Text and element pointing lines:
* Start *

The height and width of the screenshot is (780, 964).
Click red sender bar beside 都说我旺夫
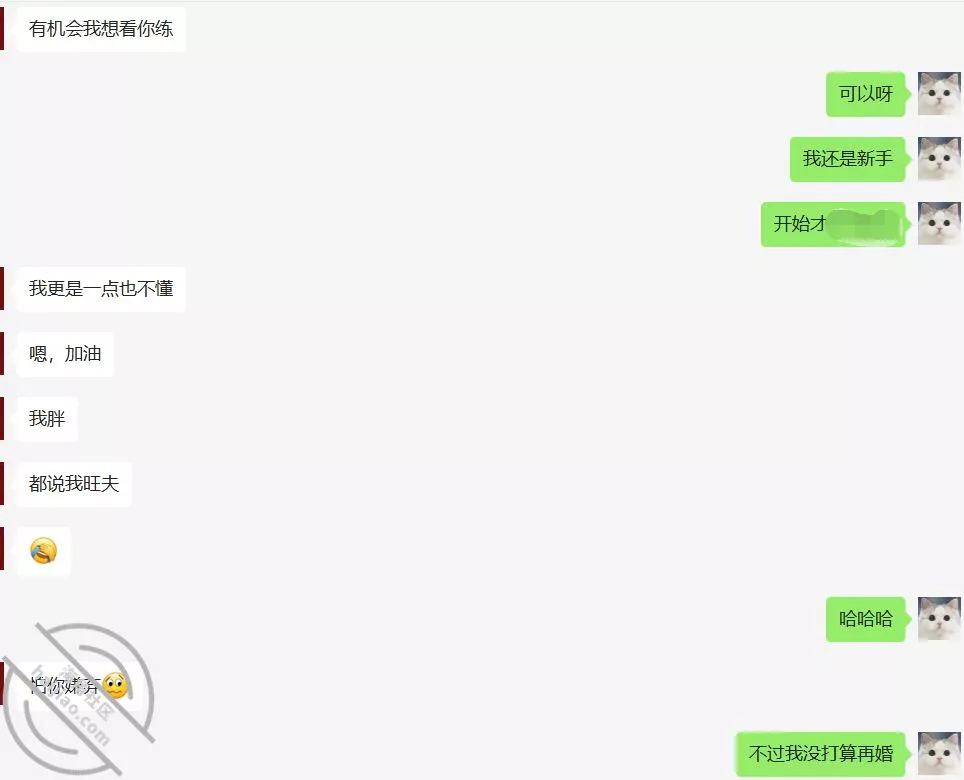pyautogui.click(x=2, y=484)
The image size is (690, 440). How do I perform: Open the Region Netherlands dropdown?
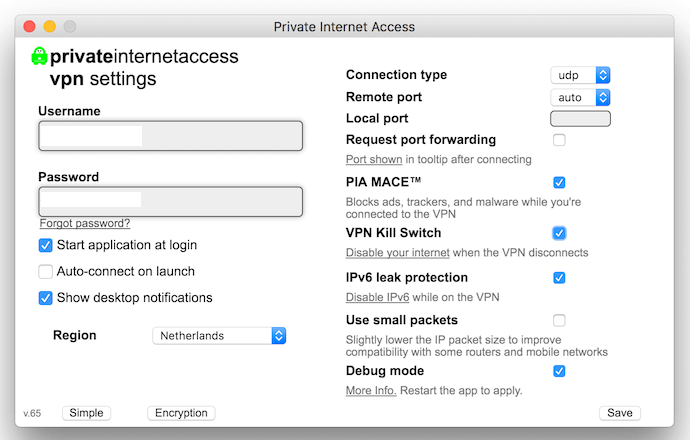point(219,336)
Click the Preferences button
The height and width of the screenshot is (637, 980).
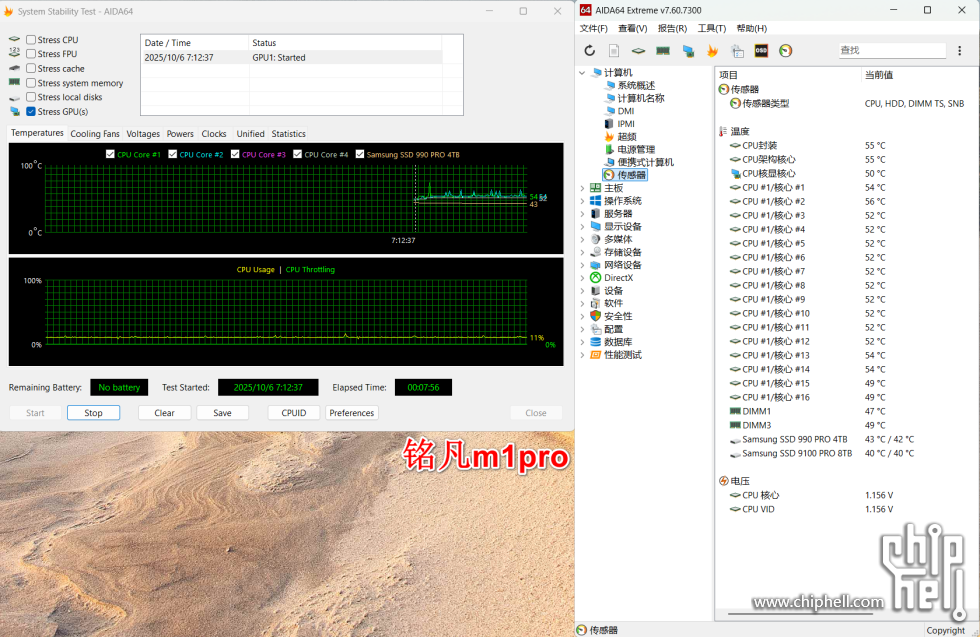[x=352, y=413]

* End *

WHAT IS BEING ASKED
Copy the lines above word for word, leaving out the pictures.

SOLUTION FOR THIS TASK
The height and width of the screenshot is (780, 964).
Click red sender bar beside 都说我旺夫
pyautogui.click(x=2, y=484)
The image size is (690, 440). How do I perform: Open the Region Netherlands dropdown?
point(219,336)
Click the Preferences button
The height and width of the screenshot is (637, 980).
[x=352, y=413]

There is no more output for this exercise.